In the next step, we were interested in whether the outcome of AML patients improved in the NGS era. Therefore, we compared treatment outcomes to a cohort of 163 unselected, consecutive patients treated between 2002–2008 at our division. Of note, neither NGS nor molecularly targeted therapies were available at this time. Except for low-dose Ara‑C (LDAC), non-intensive AML treatment options were also not available. Therefore, for better comparison, we focused our analyses only on intensively treated patients receiving 7 + 3 based regimens ± allogeneic hematopoietic stem cell transplantation (allo-HSCT) and compared 167 patients treated between 2013–2023 with 163 cases treated between 2002–2008. We first compared overall survival (OS) and observed a significant elongation in patients treated between 2013–2023 (median survival 910 days for 2013–2023 vs. 371 days for 2002–2008; P = 0.002; Fig. 3a) with a hazard ratio (HR) of 0.65 (95% confidence interval, CI 0.49–0.86). When searching for potential reasons behind improved OS in the 2013–2023 cohort, descriptive statistics revealed an increased rate of allografting and a higher rate of complete remissions (CR)/CR with incomplete count recovery (CRi) to first line therapy within these patients, while all other factors assessed (age, sex, white blood cell count, WBC, peripheral blood, PB, blasts and lactate dehydrogenase, LDH) were similarly distributed between the groups (Supplementary Table 2). Importantly, allo-HSCT and CR/CRi to first line therapy were associated with prolonged survival in univariable analyses and remained independent significant factors in multivariable models (Supplementary Table 3). Hence, these data suggest that the better survival in the 2013–2023 cohort is mainly mediated through a higher transplantation frequency and a better treatment response to first line regimens. Interestingly, the median age at transplantation was also higher in the 2013–2023 cohort (2002–2008: median 46 years, range 18–68 years; 2013–2023: median 56 years, range 19–71 years; P < 0.001), reflecting the clinical experience that allo-HSCT is more often offered to older patients nowadays. We did not have sufficient information on the cytogenetic analyses in the 2002–2008 cohort, precluding comparison of specific karyotype-defined risk groups between the 2002–2008 and 2013–2023 cohorts.

### What the task asks
For each statement, say yes or no to whether it agrees with the passage on AML survival, and quote the words that decide it. 1. The comparison set 167 intensively treated patients from 2013–2023 against 163 cases from 2002–2008. 2. The median age at transplantation was lower in the 2013–2023 cohort. 3. Sex was distributed differently between the two groups. The items play no part in the passage on AML survival.

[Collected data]
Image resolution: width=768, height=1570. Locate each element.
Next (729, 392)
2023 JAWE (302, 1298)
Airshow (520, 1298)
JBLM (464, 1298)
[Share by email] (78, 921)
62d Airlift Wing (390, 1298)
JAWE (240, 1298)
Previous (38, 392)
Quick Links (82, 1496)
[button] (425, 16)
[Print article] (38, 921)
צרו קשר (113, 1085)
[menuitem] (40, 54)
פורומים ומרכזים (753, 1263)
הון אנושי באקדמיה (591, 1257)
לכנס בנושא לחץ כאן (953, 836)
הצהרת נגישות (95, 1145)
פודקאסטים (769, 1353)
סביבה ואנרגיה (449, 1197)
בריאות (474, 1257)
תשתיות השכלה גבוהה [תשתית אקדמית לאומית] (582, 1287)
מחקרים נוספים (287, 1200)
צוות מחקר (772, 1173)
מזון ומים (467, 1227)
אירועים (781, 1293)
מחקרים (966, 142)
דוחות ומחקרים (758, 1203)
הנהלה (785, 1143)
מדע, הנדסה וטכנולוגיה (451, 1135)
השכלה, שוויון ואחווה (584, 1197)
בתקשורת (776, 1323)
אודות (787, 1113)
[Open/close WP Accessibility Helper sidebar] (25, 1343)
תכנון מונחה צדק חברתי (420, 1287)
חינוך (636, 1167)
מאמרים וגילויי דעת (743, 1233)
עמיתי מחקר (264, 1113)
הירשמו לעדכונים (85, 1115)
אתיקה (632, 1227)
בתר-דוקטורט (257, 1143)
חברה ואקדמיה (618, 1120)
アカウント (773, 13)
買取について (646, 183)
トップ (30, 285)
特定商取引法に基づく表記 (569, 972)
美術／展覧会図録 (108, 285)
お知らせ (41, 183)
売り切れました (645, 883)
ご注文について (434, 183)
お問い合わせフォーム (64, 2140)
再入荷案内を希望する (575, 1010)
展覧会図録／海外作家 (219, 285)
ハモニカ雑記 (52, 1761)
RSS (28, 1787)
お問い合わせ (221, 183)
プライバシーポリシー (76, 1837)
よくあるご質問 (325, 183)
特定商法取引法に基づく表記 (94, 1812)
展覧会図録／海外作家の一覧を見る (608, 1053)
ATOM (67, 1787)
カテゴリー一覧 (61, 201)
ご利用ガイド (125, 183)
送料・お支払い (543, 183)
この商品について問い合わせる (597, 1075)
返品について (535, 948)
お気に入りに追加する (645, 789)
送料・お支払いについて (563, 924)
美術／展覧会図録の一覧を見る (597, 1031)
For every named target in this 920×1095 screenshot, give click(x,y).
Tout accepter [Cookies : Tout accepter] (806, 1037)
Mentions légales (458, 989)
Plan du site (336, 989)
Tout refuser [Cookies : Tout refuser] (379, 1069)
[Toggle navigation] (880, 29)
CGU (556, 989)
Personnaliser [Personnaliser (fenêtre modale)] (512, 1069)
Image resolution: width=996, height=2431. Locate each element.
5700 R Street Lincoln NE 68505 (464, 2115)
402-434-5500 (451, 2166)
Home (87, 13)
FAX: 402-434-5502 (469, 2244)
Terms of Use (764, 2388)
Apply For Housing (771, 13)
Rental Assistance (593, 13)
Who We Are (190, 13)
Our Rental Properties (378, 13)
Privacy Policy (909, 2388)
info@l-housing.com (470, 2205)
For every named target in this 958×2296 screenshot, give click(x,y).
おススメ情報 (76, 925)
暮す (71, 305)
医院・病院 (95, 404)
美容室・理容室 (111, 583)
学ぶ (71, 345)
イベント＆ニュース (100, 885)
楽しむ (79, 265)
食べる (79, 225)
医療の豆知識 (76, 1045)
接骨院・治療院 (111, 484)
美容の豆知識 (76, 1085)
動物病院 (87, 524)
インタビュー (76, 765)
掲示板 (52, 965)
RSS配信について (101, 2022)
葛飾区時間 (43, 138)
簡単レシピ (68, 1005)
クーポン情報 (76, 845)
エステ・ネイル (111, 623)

### Solved problem
1. Yes: "compared 167 patients treated between 2013–2023 with 163 cases treated between 2002–2008"
2. No: "2002–2008: median 46 years, range 18–68 years; 2013–2023: median 56 years, range 19–71 years"
3. No: "all other factors assessed (age, sex, white blood cell count, WBC, peripheral blood, PB, blasts and lactate dehydrogenase, LDH) were similarly distributed between the groups"